Why Is Kellogg (K) Up 7.9% Since Its Last Earnings Report?

It has been about a month since the last earnings report for Kellogg CompanyK . Shares have added about 7.9% in that time frame.

Will the recent positive trend continue leading up to its next earnings release, or is K due for a pullback? Before we dive into how investors and analysts have reacted as of late, let's take a quick look at the most recent earnings report in order to get a better handle on the important catalysts.

Fourth-Quarter 2017 Results

Earnings In Line

Fourth-quarter comparable earnings of 96 cents per share came in line with the Zacks Consensus Estimate. The bottom line increased 5.5% year over year banking on higher operating profit and lower restructuring charges.

Revenues Beat

Kellogg reported revenues of $3.21 billion, increasing 3.6% year over year. The upside can be primarily attributed to the December 2016 acquisition of Parati in Brazil and October 2017 takeover of RXBAR along with favorable currency translation. The top line outpaced the consensus mark of $3.11 billion by 3.2%.

Currency and acquisitions had a 2% and 2.9% positive impact on revenues in the quarter. However, Venezuela deconsolidation had a 0.3% negative impact on the top line. Accordingly, organic revenues (excluding the impact of acquisitions, dispositions and foreign exchange) were down 1.5% compared with a 1.4% decline in the previous quarter. Except Europe and Asia Pacific, organic sales decreased across all other regions.

Volumes remained unchanged from the year ago period, a shade better than the 1.6% decrease in the preceding quarter. Meanwhile, price/mix had a 1.5% adverse impact on sales against the 0.2% positive contribution last quarter.

Profits Rise

Kellogg's operating margin (currency-neutral comparable growth) was 17.6%, reflecting an improvement of 280 basis points (bps) year over year, as the company benefitted from strong productivity savings related to the Project K restructuring program, particularly this year's exit from its U.S. Snacks segment's Direct Store Delivery (DSD) system and its related elimination of overhead during the quarter.

Comparable operating profit grew 18.3% year over year in the quarter to $568 million.

PROBLEMS TO WORK ON:
1. According to the Kellogg earnings article, what was the company's comparable operating profit in the fourth quarter?
2. From the Kellogg earnings article, copy out everything from "Why Is Kellogg" down to "lower restructuring charges.".
The material after this article is separate from it.

DATA SEGMENT:
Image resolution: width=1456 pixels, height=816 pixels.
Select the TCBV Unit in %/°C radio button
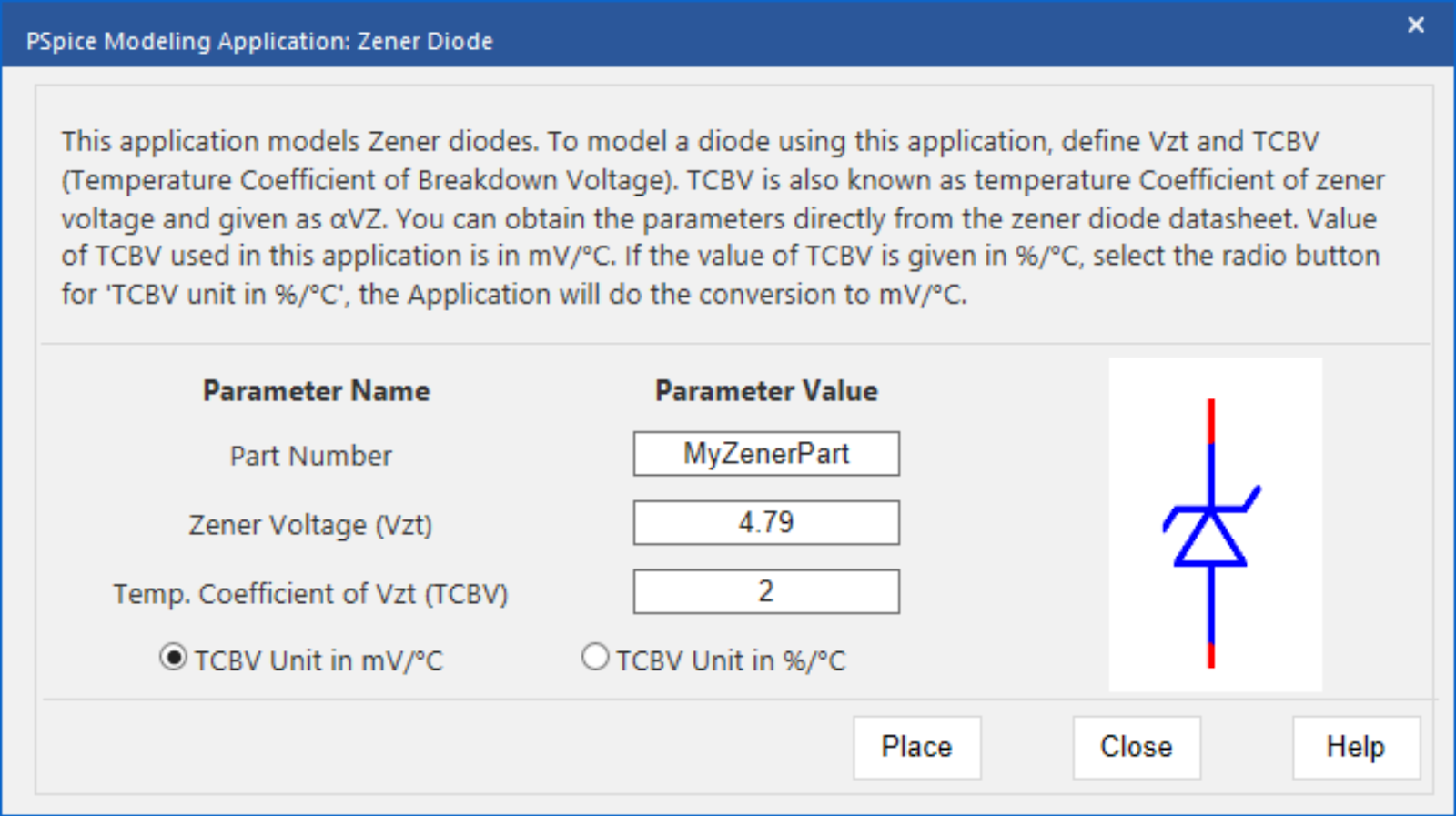[595, 657]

TASK RESULTS:
1. $568 million, up 18.3% year over year.

2.
Why Is Kellogg (K) Up 7.9% Since Its Last Earnings Report?

It has been about a month since the last earnings report for Kellogg CompanyK . Shares have added about 7.9% in that time frame.

Will the recent positive trend continue leading up to its next earnings release, or is K due for a pullback? Before we dive into how investors and analysts have reacted as of late, let's take a quick look at the most recent earnings report in order to get a better handle on the important catalysts.

Fourth-Quarter 2017 Results

Earnings In Line

Fourth-quarter comparable earnings of 96 cents per share came in line with the Zacks Consensus Estimate. The bottom line increased 5.5% year over year banking on higher operating profit and lower restructuring charges.